Información sobre pedidos
| Nombre del producto | Número de catálogo | UNIDAD | Precio | CANTIDAD | Favoritos | |
Plásmido Doble Nickase (h) 53BP2 | sc-403004-NIC | 20 µg | $410.00 | |||
Plásmido Doble Nickase (h2) 53BP2 | sc-403004-NIC-2 | 20 µg | $410.00 |
TP53BP2 codifica 53BP2 (también conocida como ASPP2), un adaptador rico en prolina que se une al dominio de unión al ADN de p53 y modula programas transcripcionales que regulan la apoptosis, el control del ciclo celular y las respuestas al estrés. Mediante interacciones con miembros de la familia de p53 y con componentes de complejos citoesqueléticos y de unión celular, 53BP2 conecta la vigilancia del genoma con la polaridad celular y las señales de supervivencia. Participa en vías relacionadas con la respuesta al daño del ADN, la señalización apoptótica y la regulación de salidas transcripcionales que influyen en la aptitud celular. La desregulación de la expresión o la función de TP53BP2 se ha asociado con una actividad alterada de la vía de p53 y se estudia en el contexto de la biología tumoral, la inestabilidad genómica y defectos en la muerte celular programada.
53BP2 El plásmido de doble nicasa (h) consiste en un par de plásmidos emparejados diseñados para la edición de alta especificidad del locus TP53BP2 en líneas celulares human. Cada plásmido expresa una nicasa Cas9 D10A y un ARN guía específico (sgRNA) dirigido a cadenas de ADN opuestas dentro de TP53BP2. Cuando se dirigen a sitios adyacentes en cadenas de ADN opuestas, las dos nicasas generan cortes en cadena simple desplazados que, juntos, producen una rotura de doble cadena escalonada, lo que requiere una actividad coordinada sobre el objetivo por parte de ambas guías. La rotura de ADN resultante se resuelve mediante vías de reparación celular endógenas, más comúnmente a través de la unión de extremos no homólogos (NHEJ), lo que da lugar a inserciones o deleciones que alteran la función de TP53BP2. Al requerir la participación de dos ARN guía en el locus diana, el enfoque de doble corte mejora la especificidad de la edición y proporciona una estrategia CRISPR complementaria para aplicaciones en las que se desea un control adicional sobre la precisión de la orientación.

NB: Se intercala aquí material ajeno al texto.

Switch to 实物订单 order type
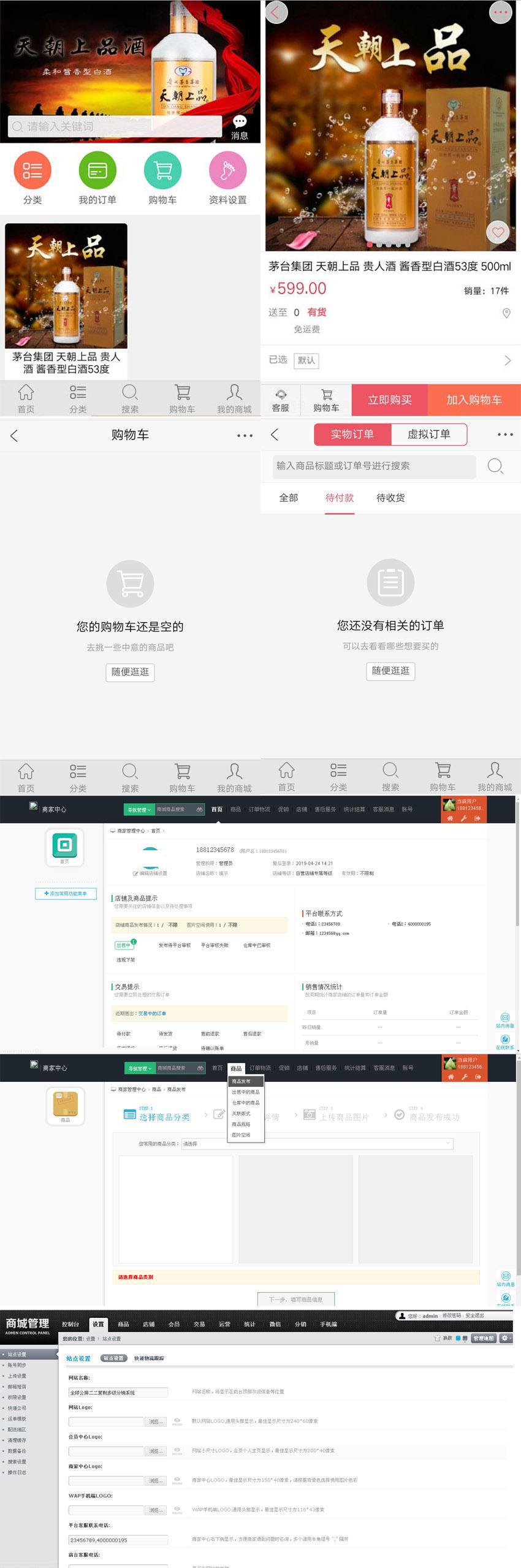521x1568 pixels. 352,435
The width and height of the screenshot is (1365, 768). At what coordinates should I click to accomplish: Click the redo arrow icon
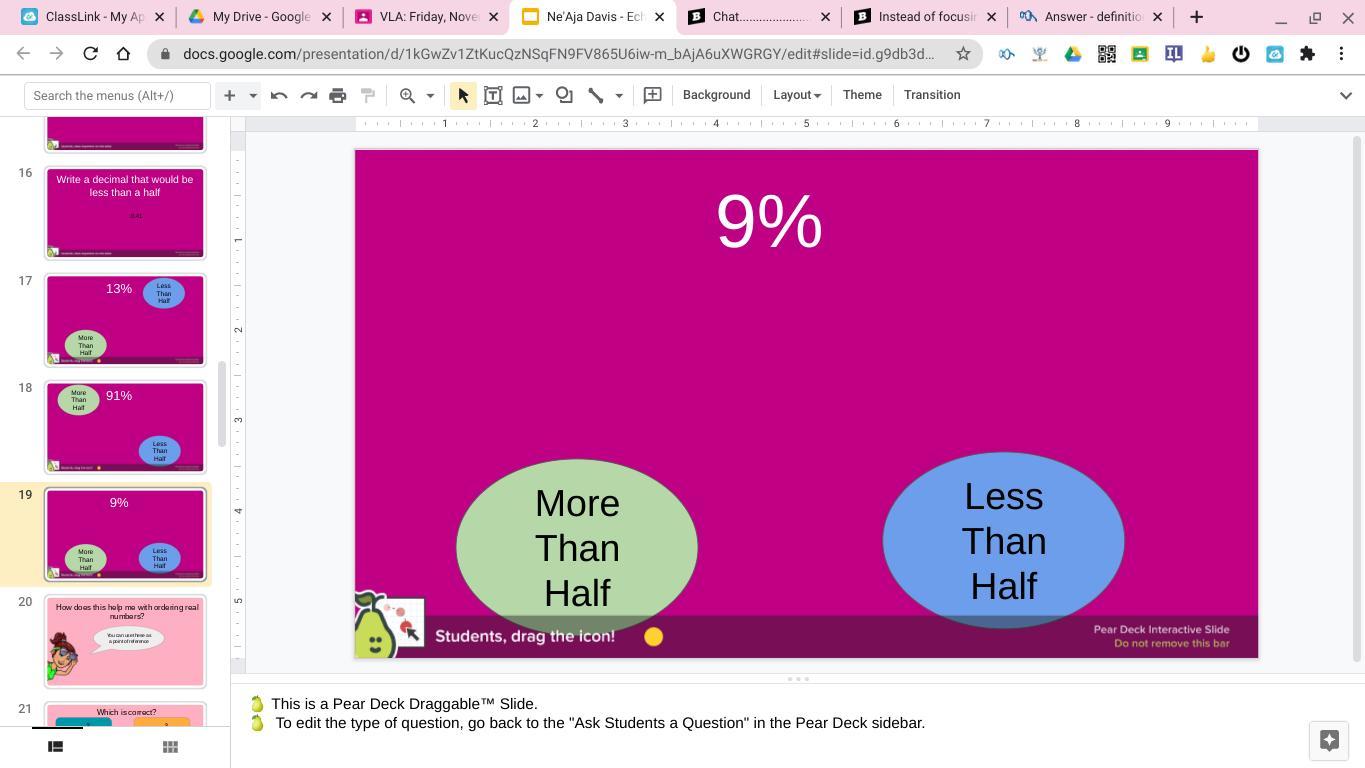point(309,95)
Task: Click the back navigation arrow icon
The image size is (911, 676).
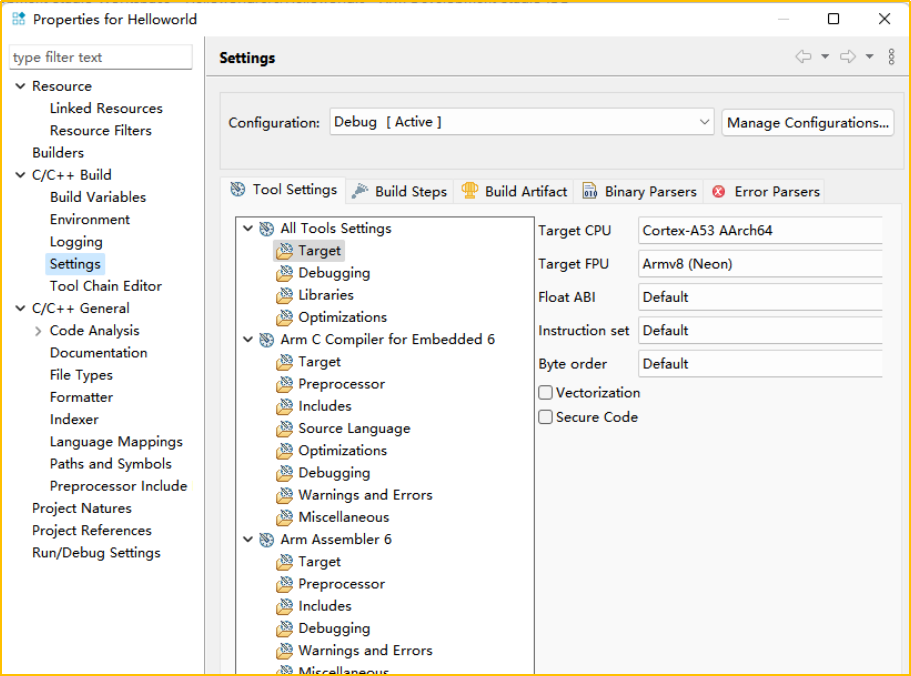Action: tap(803, 57)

Para facilitar la identificación eficiente de las células editadas, un plásmido codifica GFP para la visualización fluorescente de las poblaciones transfectadas, mientras que el plásmido complementario lleva un gen de resistencia a la puromicina para la selección con antibióticos. En conjunto, estas características facilitan el enriquecimiento eficiente de las poblaciones cotransfectadas y simplifican la validación de los clones con TP53BP2 alterado.
Sólo para uso en investigación. No destinado a uso diagnóstico o terapéutico.